» **THE PROBLEM**
For the word "Task", find each line in the entries where it occurs and copy that line.

» **Collected data**
────────

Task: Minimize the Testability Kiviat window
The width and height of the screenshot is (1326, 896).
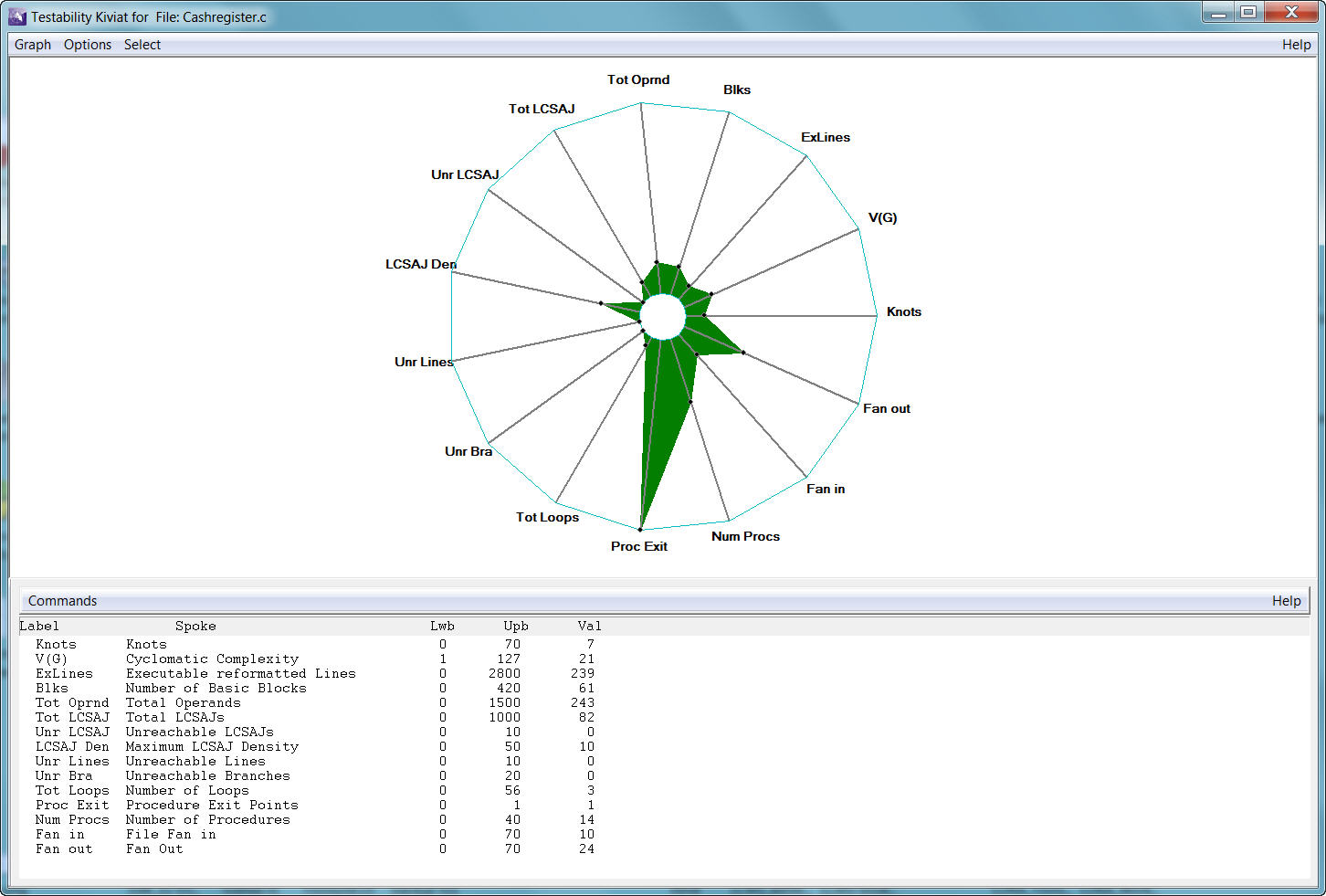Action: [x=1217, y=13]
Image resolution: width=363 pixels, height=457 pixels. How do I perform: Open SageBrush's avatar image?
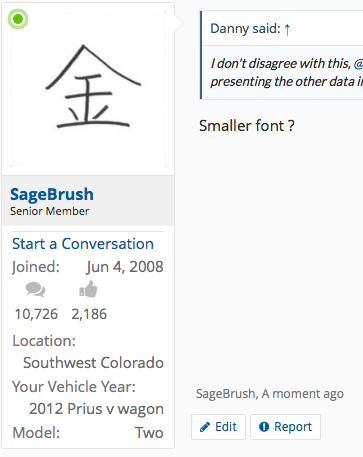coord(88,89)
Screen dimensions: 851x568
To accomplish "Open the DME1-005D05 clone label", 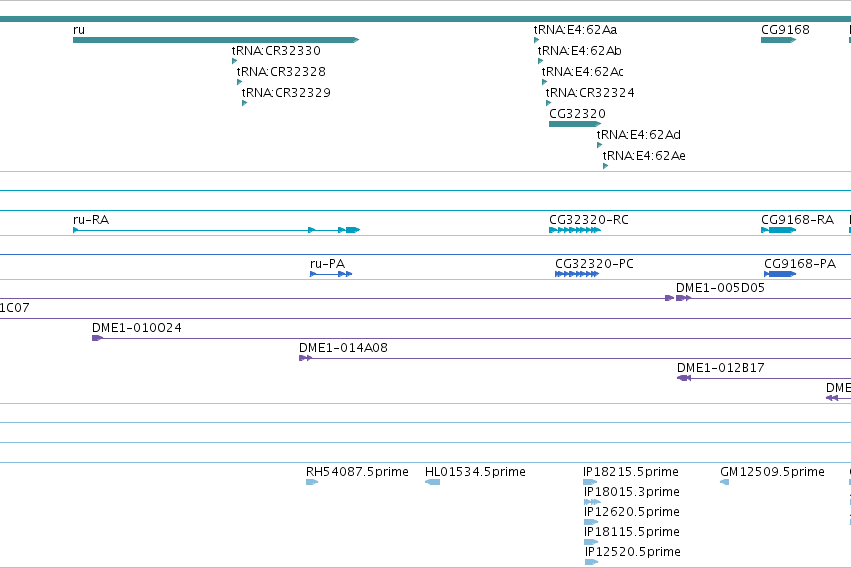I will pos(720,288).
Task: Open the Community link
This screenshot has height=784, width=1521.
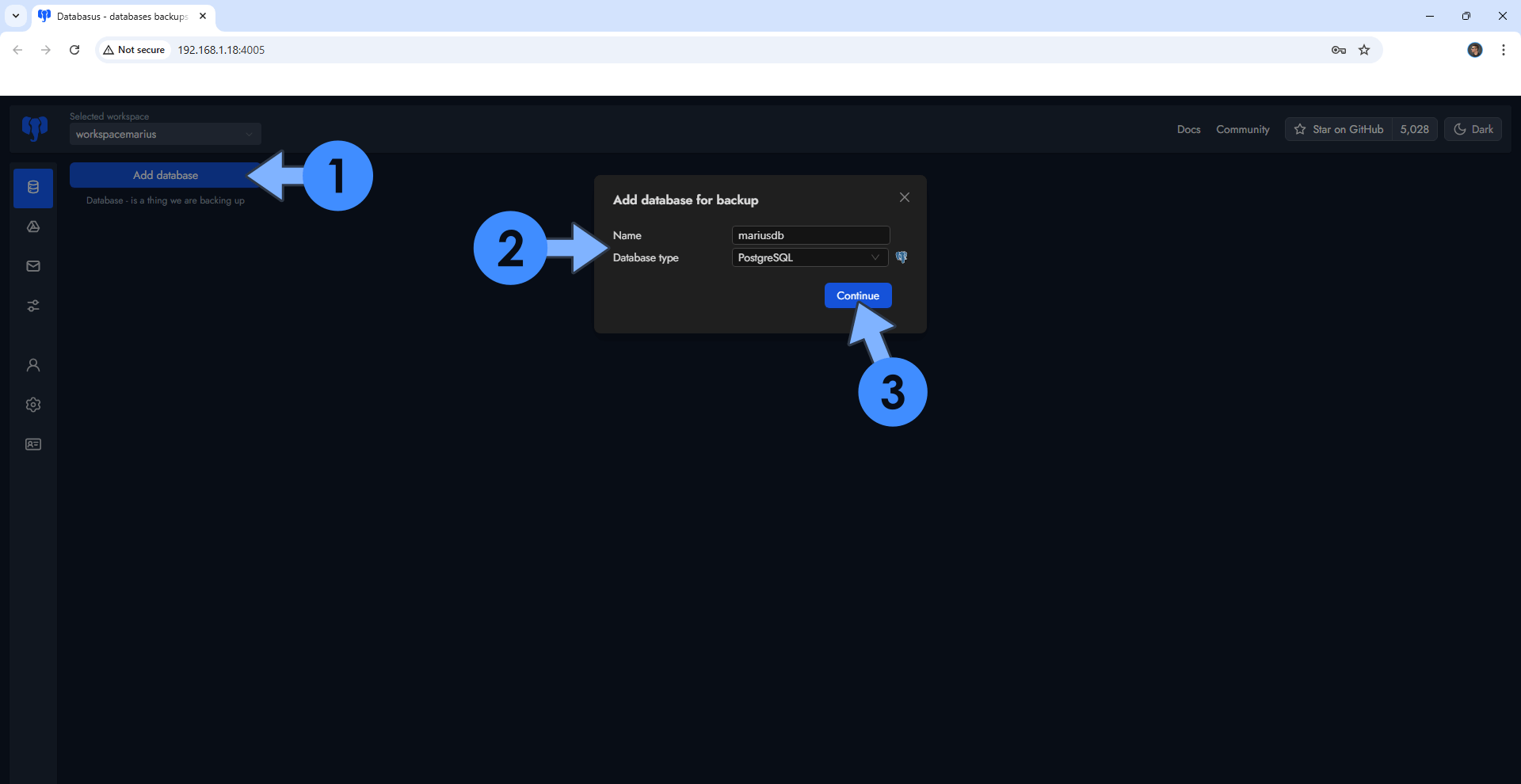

────────

» **WRITTEN ANSWER**
Task: Minimize the Testability Kiviat window
Task: Open the Community link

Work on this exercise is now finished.